I largely attribute the problem to the culture of competition and entitlement
instilled today on kids by their parents (makes me feel old), especially boys
and especially non-technical parents. It's like "oh, my, he/she is so smart
playing with THIS thing". Then this kid goes to college and feels they need to
challenge everybody, and feels intimidated when somebody is better. How can
somebody else dare to have an A+ on a test and ask questions to the teacher? I
will pop up and ask smarter questions for the sake of it. Or withdraw from
this major because I don't feel belonging. I'm entitled to feel that I'm a
great programmer. And so on. This culture doesn't teach to just diligently do
your assignments/job and collect your A+s/money. A clique of arrogant nerds
sounds like an oxymoron to me.

I have a young relative whose computer skills are overpraised in the family
even though they are nothing special. He had his first computer when he was 6,
my old one. He knows how to create a powerpoint presentation, and attended a
class how to build a web page, but when I offered to teach him to program, it
wasn't taken (yet?). He's an A student, smart, but not very creative, doesn't
take things apart out of curiosity and arrogant out of proportion, if there is
any to arrogance. He ridiculed me when I wasn't able to find some button in
Skype fast enough. In a few years he will be one of those "I'm a genius" kids
in college, and his mother is already planning how she pays off his graduate
education to get him the best job.

------
kintamanimatt
Possibly the one way to break down this barrier is if we all develop our
_explain it like I'm five_ skills.

I've often seen people use jargon inappropriately.

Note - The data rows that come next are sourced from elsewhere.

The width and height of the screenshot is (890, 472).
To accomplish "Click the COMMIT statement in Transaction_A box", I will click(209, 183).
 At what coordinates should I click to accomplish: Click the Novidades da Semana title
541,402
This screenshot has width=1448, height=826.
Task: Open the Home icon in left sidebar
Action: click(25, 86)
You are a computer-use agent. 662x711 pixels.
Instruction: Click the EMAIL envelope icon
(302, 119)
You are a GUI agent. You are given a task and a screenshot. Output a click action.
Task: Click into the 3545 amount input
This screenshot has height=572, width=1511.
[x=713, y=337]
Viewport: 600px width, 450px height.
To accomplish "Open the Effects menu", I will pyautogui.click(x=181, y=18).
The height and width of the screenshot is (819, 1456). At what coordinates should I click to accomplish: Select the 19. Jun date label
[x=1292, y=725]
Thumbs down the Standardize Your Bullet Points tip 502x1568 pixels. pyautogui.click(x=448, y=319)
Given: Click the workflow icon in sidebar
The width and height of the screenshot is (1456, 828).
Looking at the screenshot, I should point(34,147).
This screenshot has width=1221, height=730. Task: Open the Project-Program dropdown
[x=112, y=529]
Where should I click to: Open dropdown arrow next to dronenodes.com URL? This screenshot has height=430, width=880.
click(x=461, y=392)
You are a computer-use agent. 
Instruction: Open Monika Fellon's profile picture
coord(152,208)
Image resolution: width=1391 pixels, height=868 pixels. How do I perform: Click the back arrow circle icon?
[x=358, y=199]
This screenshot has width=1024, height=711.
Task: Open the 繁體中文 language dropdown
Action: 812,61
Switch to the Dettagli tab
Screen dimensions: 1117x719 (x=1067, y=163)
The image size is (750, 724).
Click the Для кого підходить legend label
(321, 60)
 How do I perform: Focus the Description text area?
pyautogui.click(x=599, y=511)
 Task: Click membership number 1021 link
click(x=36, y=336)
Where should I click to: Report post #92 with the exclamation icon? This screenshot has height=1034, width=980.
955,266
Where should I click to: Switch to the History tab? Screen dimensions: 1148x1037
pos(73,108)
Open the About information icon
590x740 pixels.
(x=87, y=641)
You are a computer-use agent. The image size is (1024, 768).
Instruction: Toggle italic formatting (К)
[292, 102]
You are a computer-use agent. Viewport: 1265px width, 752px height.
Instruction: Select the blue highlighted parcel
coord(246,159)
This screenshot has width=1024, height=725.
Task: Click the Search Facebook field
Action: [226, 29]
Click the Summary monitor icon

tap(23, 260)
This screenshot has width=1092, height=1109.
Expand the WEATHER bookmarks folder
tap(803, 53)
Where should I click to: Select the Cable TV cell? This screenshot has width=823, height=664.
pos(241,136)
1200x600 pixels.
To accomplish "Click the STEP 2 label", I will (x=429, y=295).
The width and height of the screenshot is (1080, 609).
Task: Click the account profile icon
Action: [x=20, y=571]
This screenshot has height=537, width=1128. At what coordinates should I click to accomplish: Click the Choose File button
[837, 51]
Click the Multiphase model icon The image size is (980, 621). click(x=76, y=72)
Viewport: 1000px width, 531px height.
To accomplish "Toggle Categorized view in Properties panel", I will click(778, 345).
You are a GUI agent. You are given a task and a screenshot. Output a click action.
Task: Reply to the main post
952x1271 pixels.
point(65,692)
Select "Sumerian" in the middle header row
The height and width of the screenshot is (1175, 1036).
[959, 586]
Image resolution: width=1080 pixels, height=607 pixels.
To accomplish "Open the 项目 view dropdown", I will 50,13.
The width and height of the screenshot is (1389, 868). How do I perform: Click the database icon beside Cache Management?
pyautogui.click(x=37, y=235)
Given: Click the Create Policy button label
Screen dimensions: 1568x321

They weren't attempting to
communicate succinctly and accurately with their peers, but were bandying
around these words to make themselves feel smarter and more intellectually
superior.

------
roguecoder
I think lots of the one-up-man-ship is because we are afraid of not being good
enough. As soon as we start ripping other people down and they start ripping
us down, we all act like we're in the jungle, about to be pounced at any
moment with accusations of inadequacy.

Mistakes are impossible to avoid, but you are good enough anyway. Your code
might be good enough, but probably you need to iterate over it to find how how
it isn't good enough and how best to address those flaws. We need to stop
taking criticism personally and, far more importantly, we need to stop giving
criticism personally. We need to stop attacking people for being human before
they will stop attacking us for our humanity, before we can stop pretending we
are superhumans because it is the only way for us to stay safe.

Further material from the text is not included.